WHAT IS NEEDED: Reproduce every line of the records below word for word, leaving out the pictures.

------------------------------------

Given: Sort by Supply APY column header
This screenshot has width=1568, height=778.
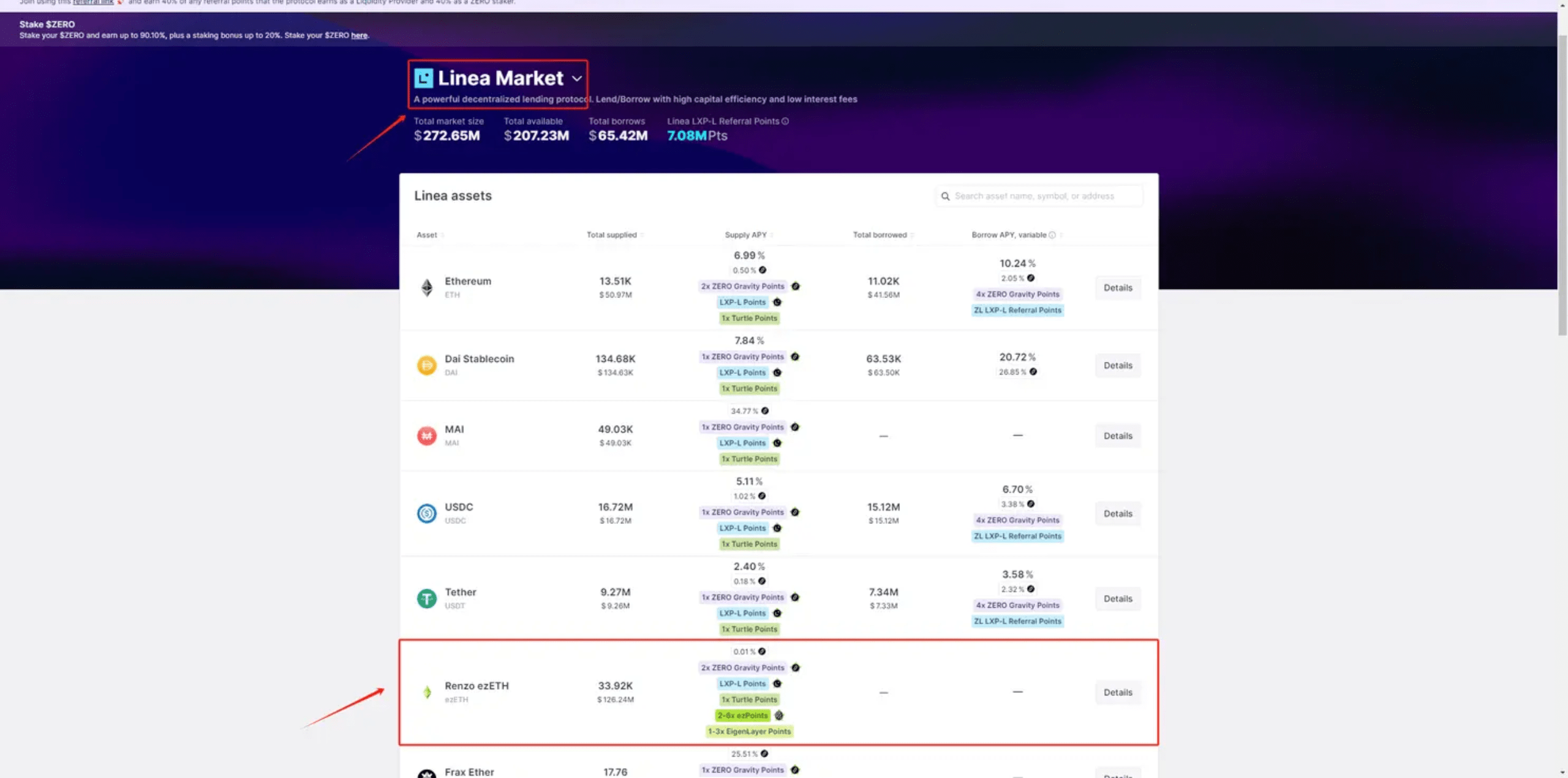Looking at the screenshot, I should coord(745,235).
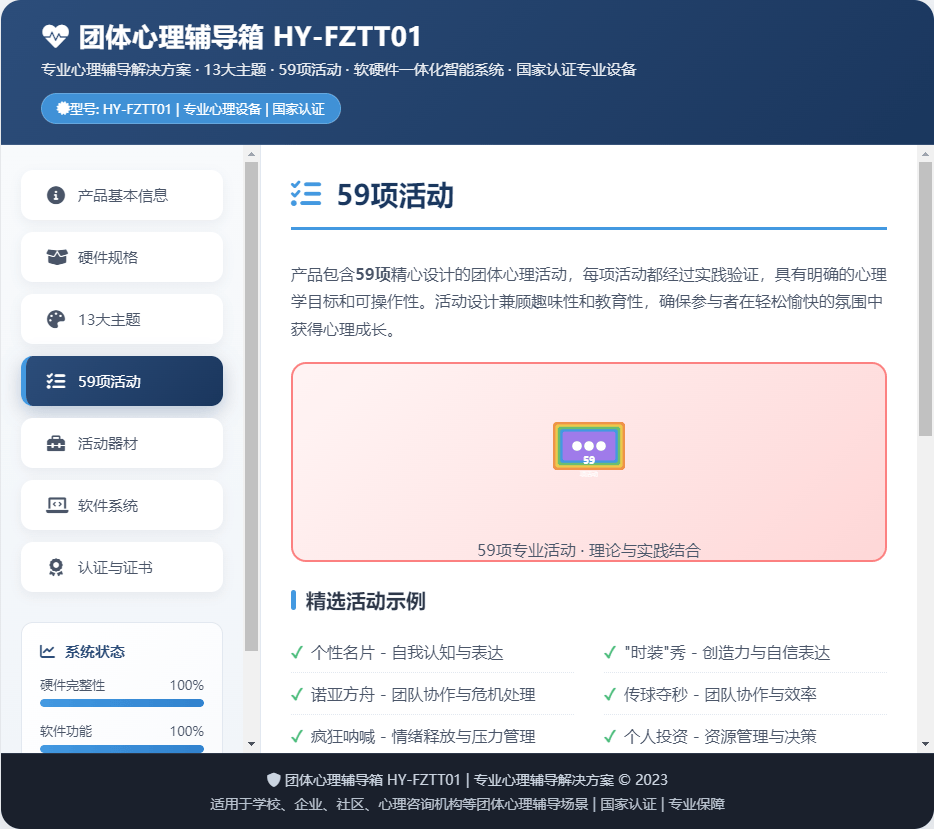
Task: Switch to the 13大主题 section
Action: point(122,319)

------------------------------------

ANSWER TO THE PROBLEM:
Given: Sort by Supply APY column header
This screenshot has width=1568, height=778.
Looking at the screenshot, I should coord(745,235).
Task: Switch to the 13大主题 section
Action: point(122,319)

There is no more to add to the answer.